Palestinian designer/artist born in Nazareth, Walid Maw’ed gratuated at the Institute of Fashion and Textile, Beit Sahour. Costume designer for movies such as “Paradise now”, he was awarded an A.M.Qattan Foundation grant to participate in UNIDEE-University of Ideas in 2004. During the residence, Walid conceived his project on the water issue, “Waiting for Water”. The project, between 2004 and 2007, has been developed together with the group "watercollection-net" and presented in Biella, Ivrea, Venice Biennale, Sicily, Gemona del Fiuli, Turin, also in occasion of the 2006 Winter Olympics. He’s currently working as costume designer for a movie.

Work in the exhibition:

Waiting for water (poster, 2006)
The street is mostly invisible to us, a space of passage that both allows for and determines the movement of people, as the shape of a riverbed guides the flow of water. Placing a temporary barrier through a passage into urban space, a black sheet that blocks vision and in doing so makes the street itself newly visible as a hard enclosure. It directs attention. It creates a question mark for the public. But it also allows for choices; the flexible cloth receives, softens and spreads signals from wind, from the touch of people, from their action against its backdrop and the redirection of their movements.

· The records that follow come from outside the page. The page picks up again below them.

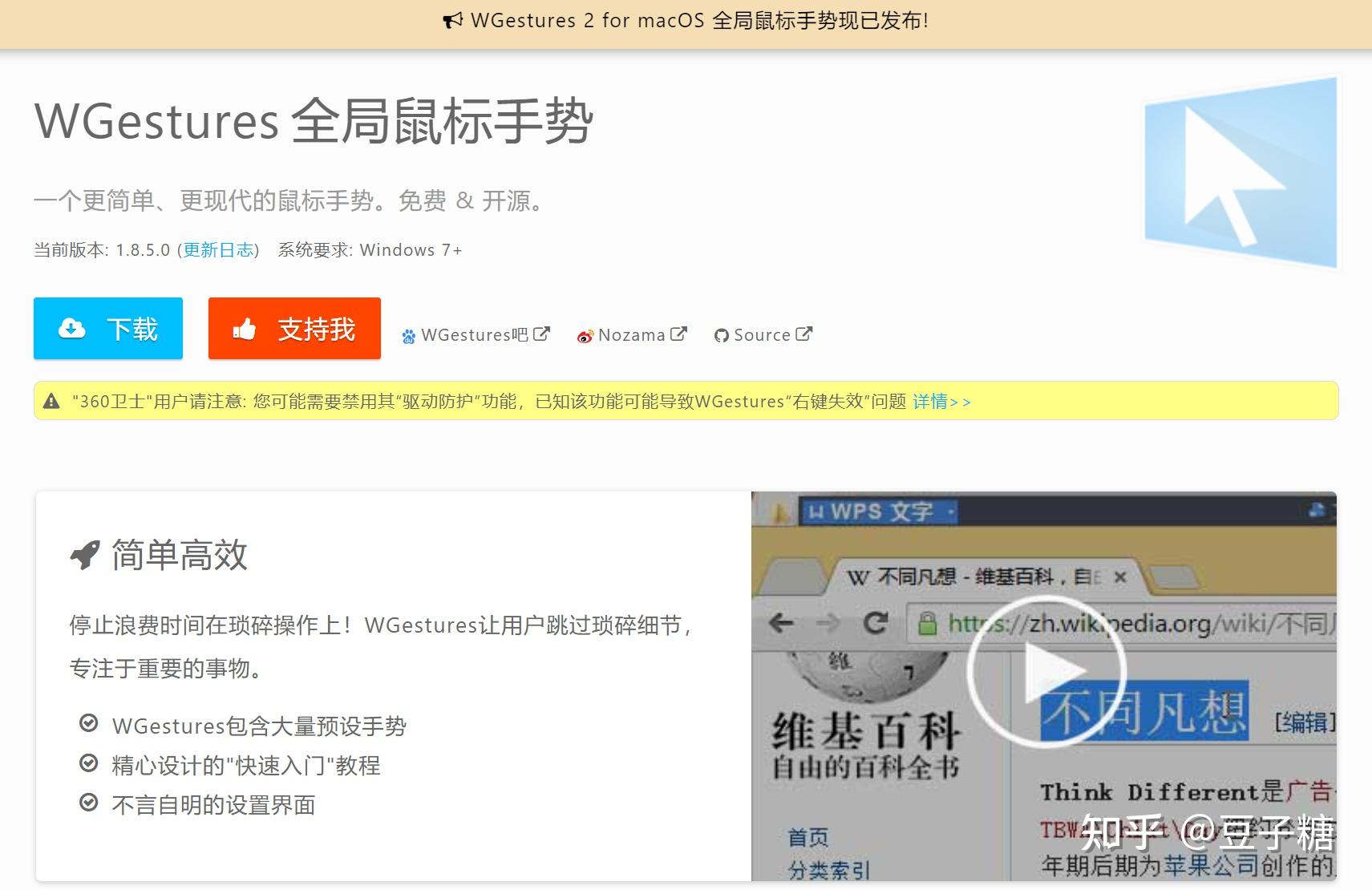Open the Baidu Tieba icon beside WGestures吧
Viewport: 1372px width, 890px height.
point(409,335)
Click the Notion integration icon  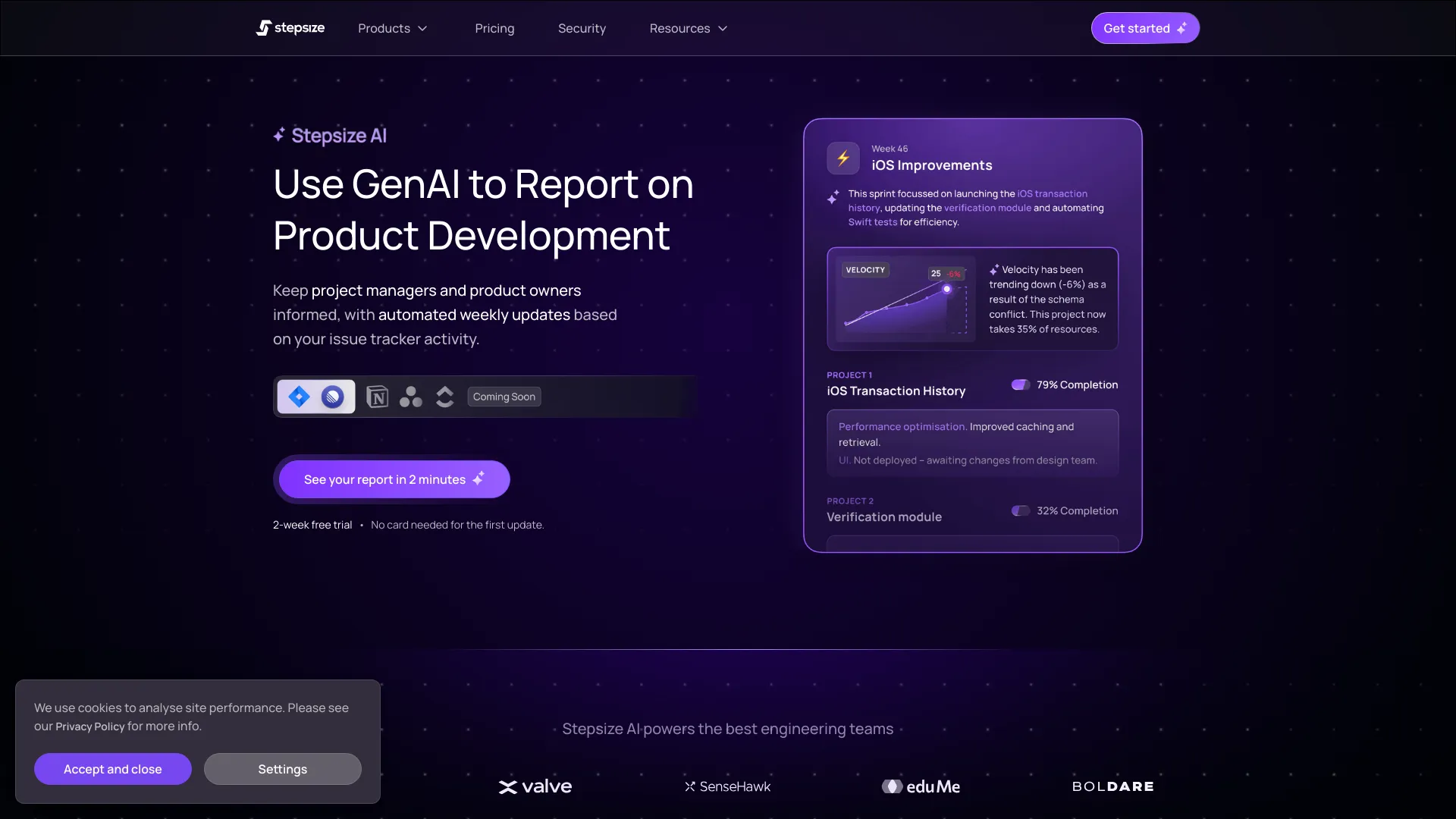[377, 397]
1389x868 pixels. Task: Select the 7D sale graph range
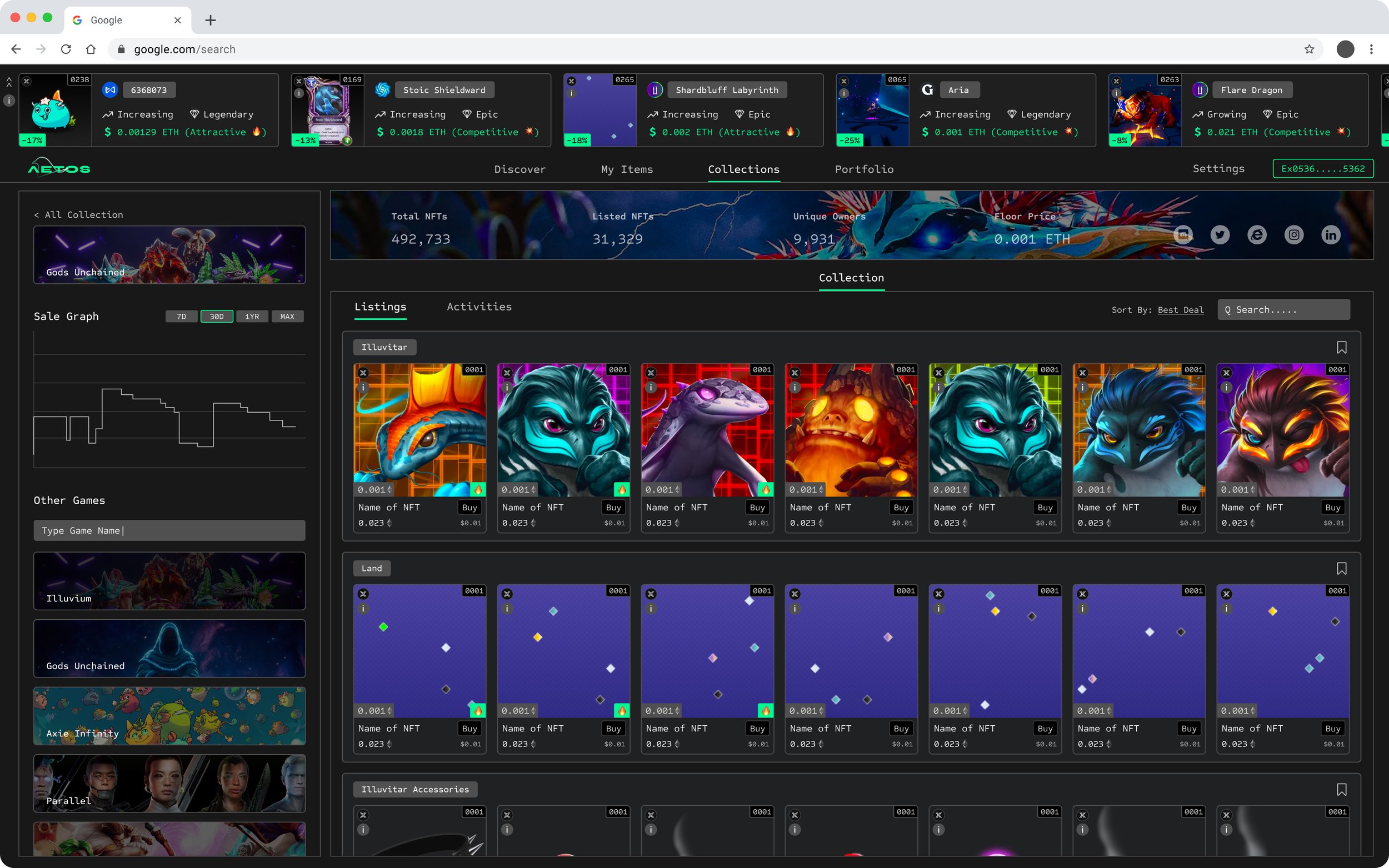182,317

It thus calls attention to our relationship to nature and to one another, and the potential conflict and responsibility such a relation necessarily involves. It also proposes an alternative kind of public space.

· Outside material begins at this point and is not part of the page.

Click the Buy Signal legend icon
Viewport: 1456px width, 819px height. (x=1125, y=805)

This project is an open and collective work, in the sense that its ultimate form is determined first by a loose-knit group, ‘watercollection- net’, second, by the response by the public, and further even by natural forces and the qualities of the material, here a metaphor for the fundamental and precious source of life, water. Our intervention is the product of a free and expanding network, and part of a series of artistic acts in public spaces that aim to draw attention to the qualities of water, its centrality in contemporary political conflict and its centrality in any solution to such issues.
Water should remain free, as our own potential freedom is reflected in its rippling surfaces.